Kinship, Diaspora and the Internet
Today's Question: Miller & Slater have elaborated four cross-cutting, non-exhaustive "dimensions" or "dynamics" that mark the Trinidadian Internet, and perhaps the Internet everywhere. Choose one of the four dynamics introduced in chapter 1 (Objectification, Mediation, Normative Freedom, Positioning) or a sub-concept within one of the dynamics (expansive realization, expansive potential). Analyze how the dynamic manifests in the ethnographic material presented in chapter 3 (Relationships) or chapter 4 (Being Trini). You might consider: What does the dynamic mean? How is the dynamic analytically useful? How is it applied? How is its use related to the method employed here, or the assumptions?
Miller and Slater define the “dynamics of positioning” as the internet placing people “… within network that transcend their immediate location, placing them in wider flows of cultural, political and economic resources.” (p. 18) By closely examining the dynamic of positioning specifically within the context of kinship, I acknowledge that their reporting of the Trinidadian belief that “the internet itself is inherently Trinidadian” (p.2) may have some validity, at least when considering extended family relations.
While Miller and Slater offer the example of how Trinidadians use email as an extension of their “everyday” conversations by attaching photos, jokes, links and web addresses to their emails- this hardly qualifies as definitive evidence the overarching assertion of the inherent “Trini-ness” of the internet. Despite the author’s attention concerning the “ebb and flow” of traditional verbal communication within Trinidad and how their emails inherently mimic this mode of communication, it is hardly unique or specific to Trinidad itself. However, when Miller and Slater turn their focus to the notion of kinship, I start to understand the unique character of Trini culture that is exemplified in this idea.

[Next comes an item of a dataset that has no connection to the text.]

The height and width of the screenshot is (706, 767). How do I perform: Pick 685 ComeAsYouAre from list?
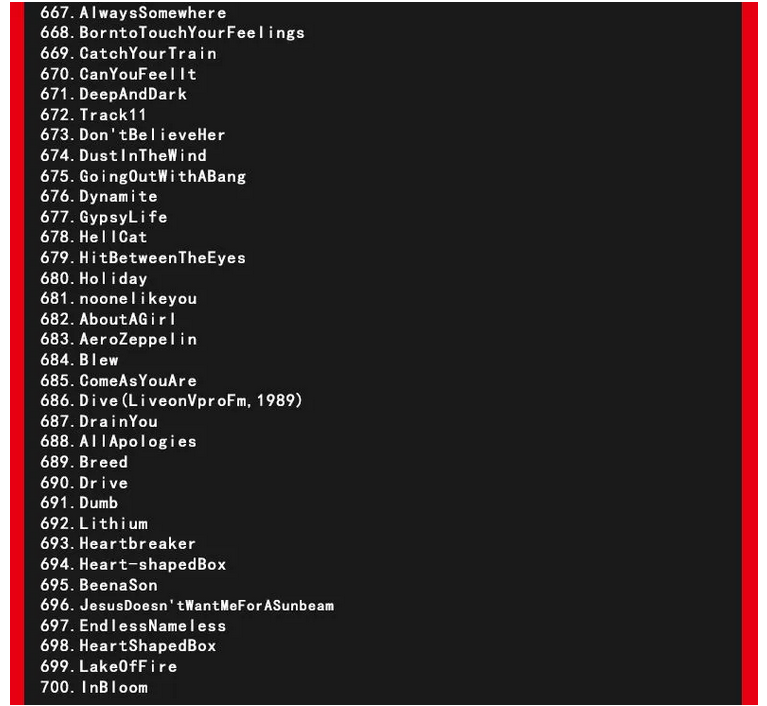(118, 381)
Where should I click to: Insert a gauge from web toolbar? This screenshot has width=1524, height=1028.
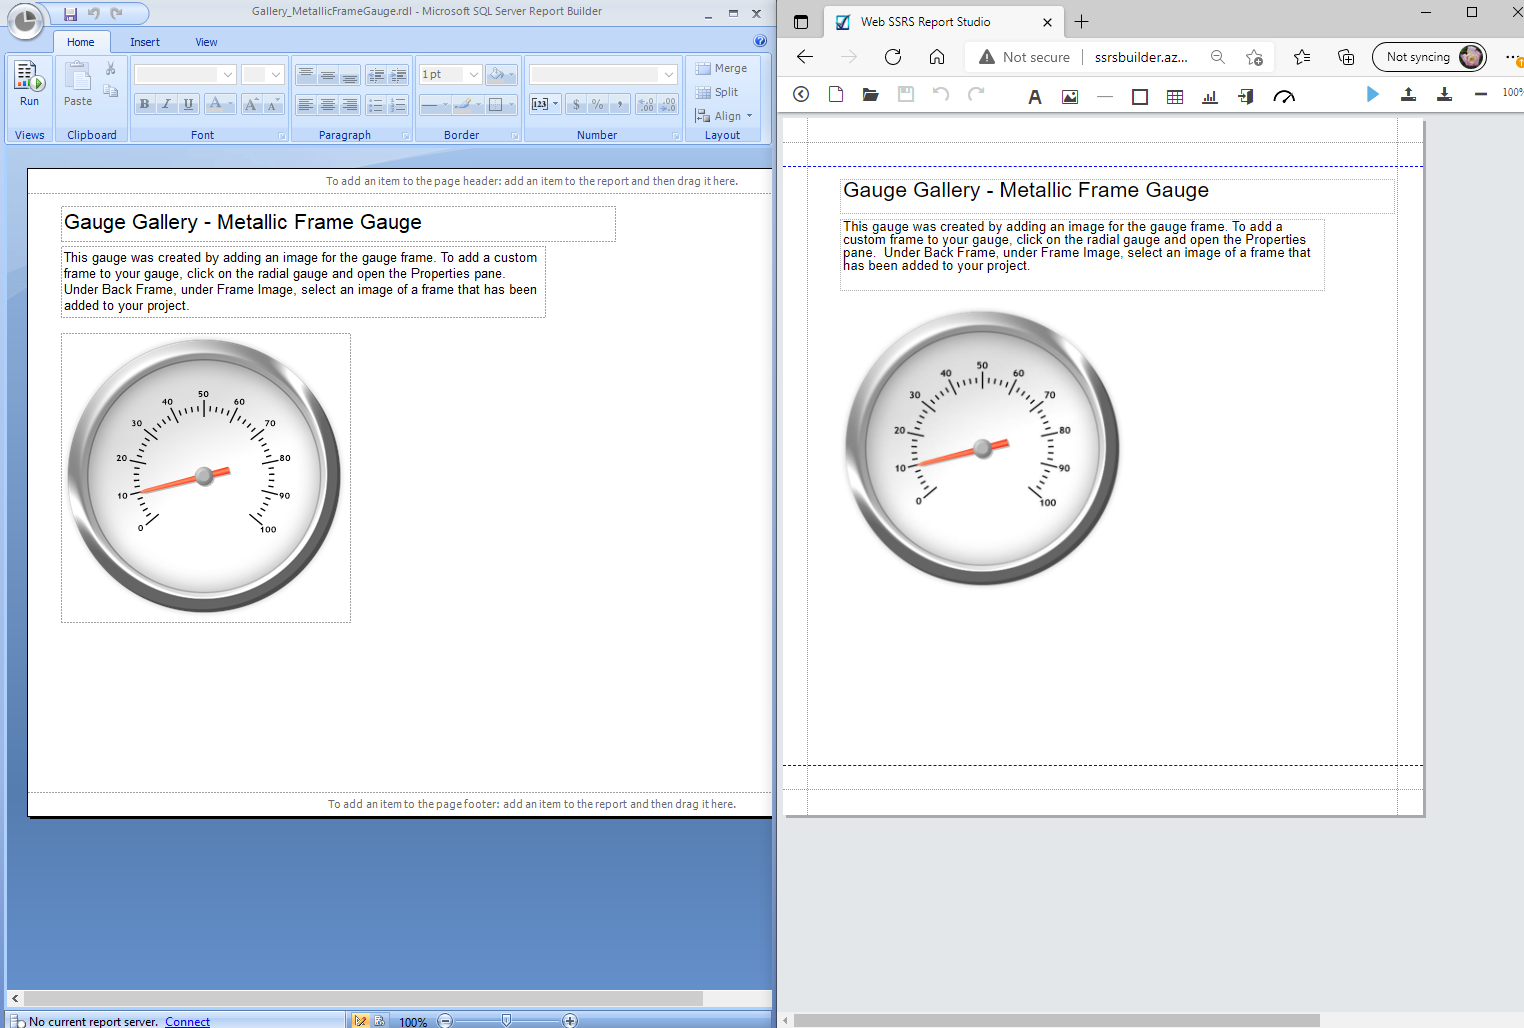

When one considers the tremendous dispersion of Trinidadians throughout the world (p. 38, p. 71), and the expectation that the best educated citizens will be forced to decide whether they should work overseas or to “sacrifice” one’s career to stay or return, the social diaspora and how the internet collapses distance becomes much more compelling. Miller and Slater provide examples of how extended familiar relationships are based upon a fundamental pragmatism- how an Aunt or Uncle would be expected to house a nephew or niece to allow them to attend a better school, and how in turn, this kind of social expectation flows through their engagement within the internet medium. Miller and Slater chart out how through internet search engines one Trini was able to locate and reconnect with his father whom he had no contact for 28 years, how ICQ relationships have a way of blending in to “real” life and how they fall prey to the same difficulties that “real” relationships do. The degree of cultural reciprocity in “on line” relationships- be it a nagging mother, or a friend that one has never met face to face, these specific examples are the ones that provide the cultural currency to the author's argument. Otherwise it seems that the belief that Trinidad is somehow “unique” in the application of the internet and it’s subsequent forms of communication appears to be an overstatement.
It is the social expectations that the Trinidadians have about the internet that forms it’s unusual characteristics and it’s social importance. While it might be tempting to dismiss Miller and Slater as being an “old” source- their text was published in 2000- did Americans have the social expectation that if they left a comment upon a website they would be starting a dialogue in 2000, or that every email sent would be responded to? No, of course not. It is through the social expectations that Trinis had about the communication technology that framed its use, value and widespread acceptance.